Точно так же, как и несколько минут назад, у двери, Анжелика ощутила, как гибкая, неотразимо сильная змея с жадной чувственностью обвивала и мягко сжимала ее тело.

Кто сказал, что змеи холодные и липкие? Анжелика знала, что эта змея, одушевленная, волнующе нежная, вкрадчиво привлекательная, смотревшая на нее немигающими прекрасными человеческими глазами, была Змием-искусителем, который в первые дни сотворения мира вышел из зачарованных туманов Эдема, райского сада, где расцветали все красоты божьего творения и плоть была невинной…

Это ощущение было настолько сильно, что она не удивилась, когда увидела, как меж приоткрытых красных губ Амбруазины скользнул раздвоенный змеиный язык.

— Ты познаешь все, — говорила шепотом Амбруазина, — не отказывай мне в единственном наслаждении, которое я могу познать на этой земле.

— Оставьте меня, вы — сумасшедшая, — сказала Анжелика.

Сжимавшие ее руки разомкнулись. Страшное и в то же время райское видение исчезло в ночной мгле, изредка озаряемой вспышками молний.

К Анжелике вернулась способность воспринимать все происходящее вокруг

— теперь она слышала пронзительный стрекот цикад, мягкий рокот волн на берегу.

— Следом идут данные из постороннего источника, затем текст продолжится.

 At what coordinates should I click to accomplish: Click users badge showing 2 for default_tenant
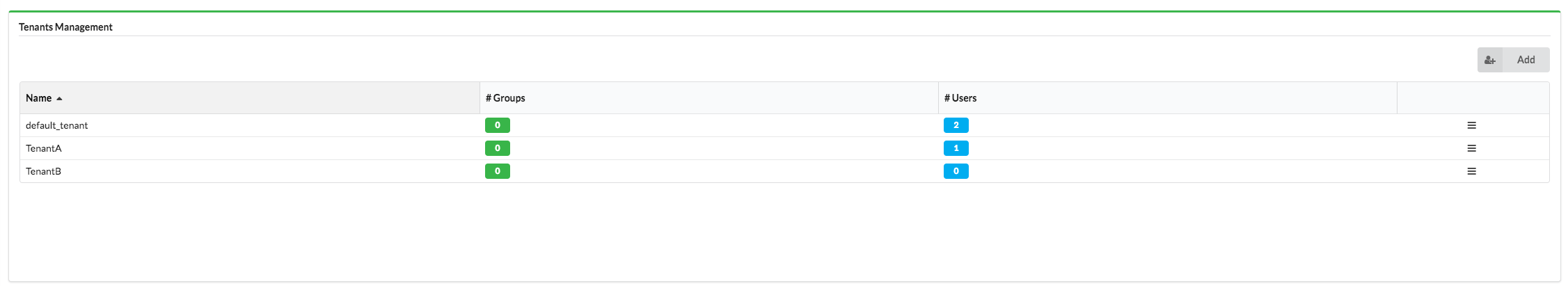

Она едва улавливала звуки удаляющихся шагов, а тем временем силуэт убегающей женщины, подобно белому привидению, растворялся в темноте.

Глава 4

Анжелика пришла в себя, сидя на койке в своем маленьком домике. Она была буквально ошеломлена. Однако только что происшедший инцидент, о котором она еще не могла с уверенностью сказать, что она пережила его не во сне, как будто развеял внутреннее напряжение, не дававшее ей покоя в течение всего дня. У нее было такое ощущение, что она твердо встала на ноги и испытывала от этого некоторое облегчение. Множество раз она задавала себе один и тот же мучительный вопрос: «Кто сумасшедший?.. Колен, Жоффрей, я сама, англичане, гугеноты, отец де Верной?» Неожиданно ответ пришел сам собой. Это она, герцогиня де Модрибур.

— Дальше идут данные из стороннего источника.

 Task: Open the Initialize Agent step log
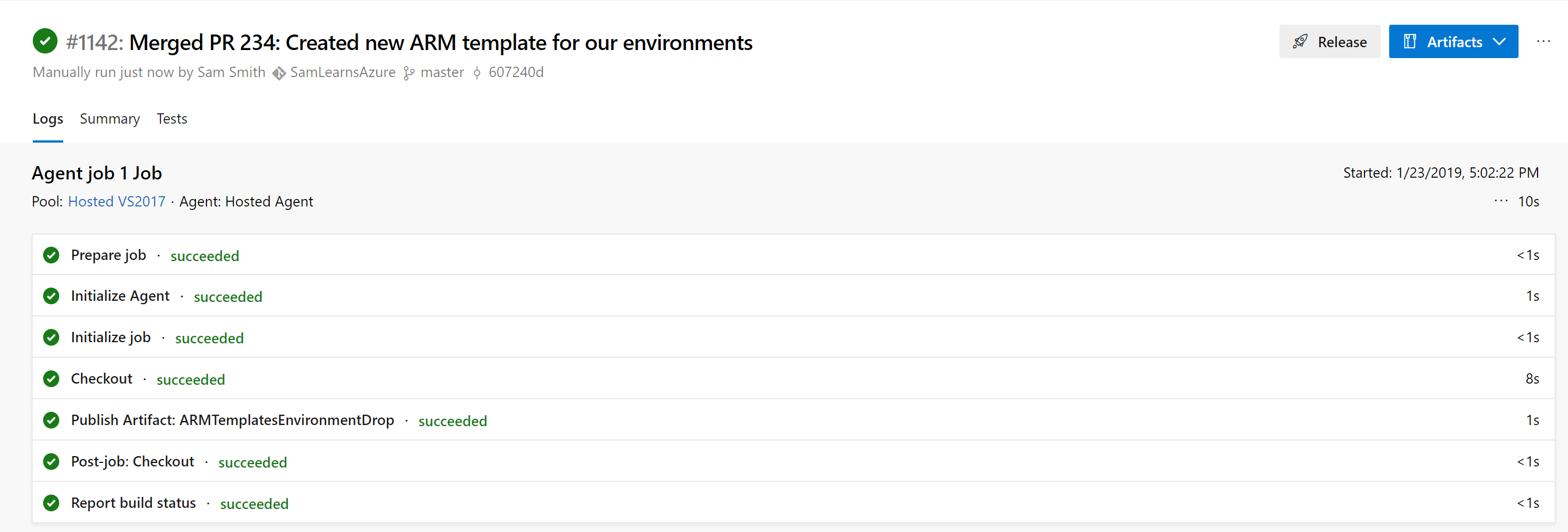pyautogui.click(x=120, y=296)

Теперь многое стало ей понятным: слова Колена, случайно услышанный разговор двух пиратов, высказывания Жоффрея и Абигель, которую протестанты попросили осведомиться, не останутся ли королевские невесты в Голдсборо.

Кстати, такое проявление недоверия к ней больно задело Анжелику. В памяти неожиданно всплыло высокомерное выражение лица иезуита, который насупил брови, когда она сказала ему: «Вы воспротивились тому, чтобы девушки остались в Голдсборо…»

— Кто — я? Я не вмешивался в это дело… — ответил он.

И все же именно Амбруазина говорила ей: «Отец де Вер-нон решительно возражает против этого… Он опасается за души моих девочек».

Опять ложь!.. Стремление извратить истину и искусно ввести в заблуждение.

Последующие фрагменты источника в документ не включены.